Getting started with KPHP

Preliminary: the K tools

The K framework comes as a bundle of tools. The most important of them are kompile and krun .

Since krun can be used in so many scenarios, its usage tends to become verbose. For this reason, we are planning to provide wrappers for the most common use-cases. At the moment we only provide the kphp command, which provide a shortcut for simply running a script. The idea is that a PHP script can be executed on the command line by writing

kphp myScript.php For all other cases (model checking and symbolic execution) we use the K toolchain directly.

Step-by-step examples

Preliminary note: All the example commands shown here and in the comments in the examples are meant to be executed in the kphp source folder.

Example 1: Running a PHP program with the KPHP interpreter

The simplest scenario consists in running PHP code with the KPHP interpreter.

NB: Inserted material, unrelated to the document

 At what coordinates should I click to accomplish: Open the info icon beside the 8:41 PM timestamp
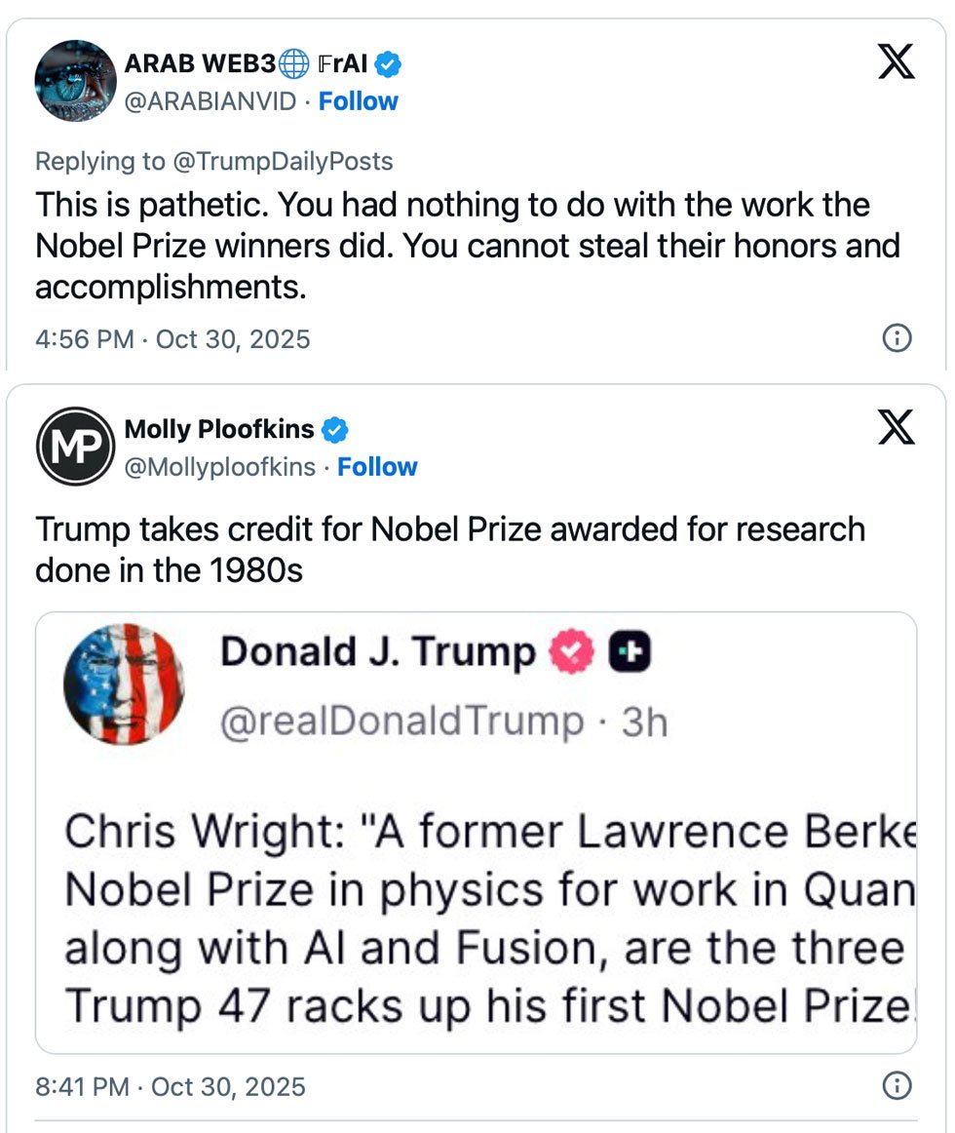coord(897,1085)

  1. Compile kphp for execution: kompile php.k
  2. Invoke the kphp command: scripts/kphp helloworld.php
This should output something like:

Hello world!
This is kphp

In order to show the final configuration (i.e. the final state) use the --config option:

scripts/kphp helloworld.php --config

The output, which consists of the program output followed by the configuration in XML-like notationm, should look like this (note that configurations are verbose and span over multiple pages. We give some details in the next subsection).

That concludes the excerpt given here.